══ Bacaan
BAGIKAN
Hal Gatewood/Unsplash

Perkembangan teknologi yang pesat saat ini telah mengaburkan batas-batas seorang manusia. Mana yang layak dikatakan sebagai manusia, dan mana yang tidak. Sudah waktunya untuk memperluas istilah hukum untuk “manusia”. Demikian apa yang disarankan oleh pakar hukum biomedis dalam sebuah makalahnya di Policy Forum di jurnal Science.

Selama beberapa dekade terakhir, para ilmuwan telah melakukan penelitian di mana sel manusia dan non-manusia disatukan. Dari upayanya ini menghasilkan jaringan baru yang dapat diklasifikasikan sebagai manusia atau non-manusia. Misalnya pencangkokan atau transplantasi jaringan atau organ hewan pada manusia. Selain itu, perkembangan teknologi pengeditan gen CRISPR memungkinkan untuk mengubah genom seseorang menjadi sesuatu yang mungkin tidak ada di alam.




Mungkin terdengar aneh. Tapi, Bartha Knoppers dari McGill University dan Henry Greely dari Stanford University berpendapat bahwa teknologi semacam itu membutuhkan pandangan baru terhadap kata “manusia”. Setidaknya dalam pengertian hukum. Mereka mencatat bahwa saat ini, ada banyak hukum yang berlaku hanya untuk manusia atau jaringan manusia saja. Dalam beberapa kasus, pada tubuh manusia setelah kematiannya.

Mereka menunjukkan bahwa hanya masalah waktu istilah ini menjadi pertentangan dalam kasus pengadilan. Dapatkah dikatakan bahwa seekor monyet memiliki hak hukum yang sama seperti manusia jika semua organnya (kecuali mungkin otaknya) berasal dari manusia? Atau apakah seseorang masih manusia dan dengan demikian berhak atas hak-haknya jika ia dilahirkan dengan sebagian otak tanpa kesadaran dan tetap hidup dengan bantuan mesin?
════
## [Soal dan Tugas]
1) Ringkas paragraf yang diawali "Selama beberapa dekade terakhir" dari artikel tentang istilah hukum untuk manusia menjadi daftar poin singkat yang memuat fakta utamanya.
2) Tuliskan ulang tanpa perubahan bagian artikel tentang istilah hukum untuk manusia, mulai dari "Mungkin terdengar aneh." dan berakhir pada "manusia setelah kematiannya.".
3) Teruskan artikel tentang istilah hukum untuk manusia, dimulai setelah kalimat terakhirnya.
══ Daftar Data
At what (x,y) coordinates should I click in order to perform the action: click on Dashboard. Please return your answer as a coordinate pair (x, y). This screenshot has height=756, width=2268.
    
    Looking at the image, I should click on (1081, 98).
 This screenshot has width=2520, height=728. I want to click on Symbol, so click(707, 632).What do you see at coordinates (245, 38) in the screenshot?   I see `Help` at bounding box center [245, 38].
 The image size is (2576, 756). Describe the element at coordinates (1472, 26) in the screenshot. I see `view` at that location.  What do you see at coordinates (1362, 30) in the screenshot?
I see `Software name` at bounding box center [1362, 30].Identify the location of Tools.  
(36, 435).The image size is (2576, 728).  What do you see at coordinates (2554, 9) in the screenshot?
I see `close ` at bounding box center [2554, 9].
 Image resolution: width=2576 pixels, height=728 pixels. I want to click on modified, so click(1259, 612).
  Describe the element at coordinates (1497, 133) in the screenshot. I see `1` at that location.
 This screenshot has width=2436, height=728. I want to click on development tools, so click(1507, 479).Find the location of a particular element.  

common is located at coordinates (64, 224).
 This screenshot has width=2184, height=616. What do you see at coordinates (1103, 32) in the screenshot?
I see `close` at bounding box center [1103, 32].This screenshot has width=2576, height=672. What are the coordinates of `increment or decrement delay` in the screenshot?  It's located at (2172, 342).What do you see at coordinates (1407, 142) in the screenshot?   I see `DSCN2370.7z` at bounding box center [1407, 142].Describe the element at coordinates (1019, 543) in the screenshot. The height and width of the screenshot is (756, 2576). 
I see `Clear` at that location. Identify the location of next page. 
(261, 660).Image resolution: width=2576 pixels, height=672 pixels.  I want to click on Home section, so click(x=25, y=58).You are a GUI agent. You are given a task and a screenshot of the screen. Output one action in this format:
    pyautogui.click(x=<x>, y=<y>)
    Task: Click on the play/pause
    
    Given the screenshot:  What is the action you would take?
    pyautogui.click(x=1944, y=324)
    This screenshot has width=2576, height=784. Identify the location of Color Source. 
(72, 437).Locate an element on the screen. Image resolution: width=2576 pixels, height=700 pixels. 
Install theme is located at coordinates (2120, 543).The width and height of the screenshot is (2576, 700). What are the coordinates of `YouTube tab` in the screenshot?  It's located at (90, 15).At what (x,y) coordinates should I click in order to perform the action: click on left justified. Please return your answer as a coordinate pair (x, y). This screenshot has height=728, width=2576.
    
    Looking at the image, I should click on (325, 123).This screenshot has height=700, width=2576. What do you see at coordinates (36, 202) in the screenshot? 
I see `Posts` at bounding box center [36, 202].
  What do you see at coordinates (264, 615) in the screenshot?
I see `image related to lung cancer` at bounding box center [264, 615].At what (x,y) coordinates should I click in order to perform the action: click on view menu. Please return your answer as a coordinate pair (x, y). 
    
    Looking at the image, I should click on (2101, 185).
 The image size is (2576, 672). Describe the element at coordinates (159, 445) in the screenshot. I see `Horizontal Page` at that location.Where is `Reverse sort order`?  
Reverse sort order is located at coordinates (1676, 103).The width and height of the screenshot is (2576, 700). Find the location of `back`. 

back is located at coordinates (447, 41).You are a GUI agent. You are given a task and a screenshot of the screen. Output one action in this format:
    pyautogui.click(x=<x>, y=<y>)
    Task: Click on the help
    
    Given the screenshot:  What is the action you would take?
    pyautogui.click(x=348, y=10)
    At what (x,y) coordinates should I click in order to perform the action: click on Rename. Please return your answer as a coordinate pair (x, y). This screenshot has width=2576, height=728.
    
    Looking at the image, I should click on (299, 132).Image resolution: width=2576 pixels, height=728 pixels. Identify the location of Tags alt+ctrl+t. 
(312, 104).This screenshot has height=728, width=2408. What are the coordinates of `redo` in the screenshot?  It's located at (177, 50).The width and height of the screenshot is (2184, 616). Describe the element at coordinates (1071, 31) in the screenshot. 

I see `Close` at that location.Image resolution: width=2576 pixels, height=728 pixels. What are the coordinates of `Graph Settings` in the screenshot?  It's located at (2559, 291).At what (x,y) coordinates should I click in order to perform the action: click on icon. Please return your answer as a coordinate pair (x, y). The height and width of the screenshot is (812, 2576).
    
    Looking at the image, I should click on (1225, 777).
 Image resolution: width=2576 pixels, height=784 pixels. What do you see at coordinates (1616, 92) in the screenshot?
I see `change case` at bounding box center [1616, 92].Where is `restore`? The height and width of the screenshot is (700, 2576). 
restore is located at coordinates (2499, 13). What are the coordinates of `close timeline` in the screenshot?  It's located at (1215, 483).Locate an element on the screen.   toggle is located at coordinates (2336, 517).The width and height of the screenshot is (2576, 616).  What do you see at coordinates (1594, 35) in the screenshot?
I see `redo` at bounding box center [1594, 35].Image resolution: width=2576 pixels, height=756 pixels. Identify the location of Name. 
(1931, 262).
════
## [Jawaban]
1)
- Selama beberapa dekade, ilmuwan meneliti penyatuan sel manusia dan non-manusia.
- Penelitian itu menghasilkan jaringan baru yang bisa digolongkan sebagai manusia atau non-manusia, misalnya lewat pencangkokan jaringan atau organ hewan pada manusia.
- Teknologi pengeditan gen CRISPR memungkinkan genom seseorang diubah menjadi sesuatu yang mungkin tidak ada di alam.

2)
Mungkin terdengar aneh. Tapi, Bartha Knoppers dari McGill University dan Henry Greely dari Stanford University berpendapat bahwa teknologi semacam itu membutuhkan pandangan baru terhadap kata “manusia”. Setidaknya dalam pengertian hukum. Mereka mencatat bahwa saat ini, ada banyak hukum yang berlaku hanya untuk manusia atau jaringan manusia saja. Dalam beberapa kasus, pada tubuh manusia setelah kematiannya.

3)
Untuk menyelesaikan masalah-masalah seperti itu dalam pengertian hukum, penulis menyarankan sistem hukum perlu mempertimbangkan untuk mengubah istilah “manusia” dengan menambahkan kata “secara substansial”. Misalnya, terdakwa adalah “secara substansial manusia”, saat robot dengan otak manusia sedang diadili karena melakukan tindak kejahatan.

Para penulis mencatat bahwa istilah tersebut sudah ada dalam konteks hukum. Misalnya dalam undang-undang hak cipta dan perlindungan data. Mereka lebih lanjut mencatat bahwa frasa tersebut dapat membantu dalam proses hukum. Mislanya, jika sebuah kasus yang melibatkan kembar asal Cina yang DNA-nya telah diedit muncul, pengacara mereka dapat berargumen bahwa mereka secara substansial adalah manusia. Dengan demikian memastikan keduanya tetap memiliki perlindungan sebagai manusia.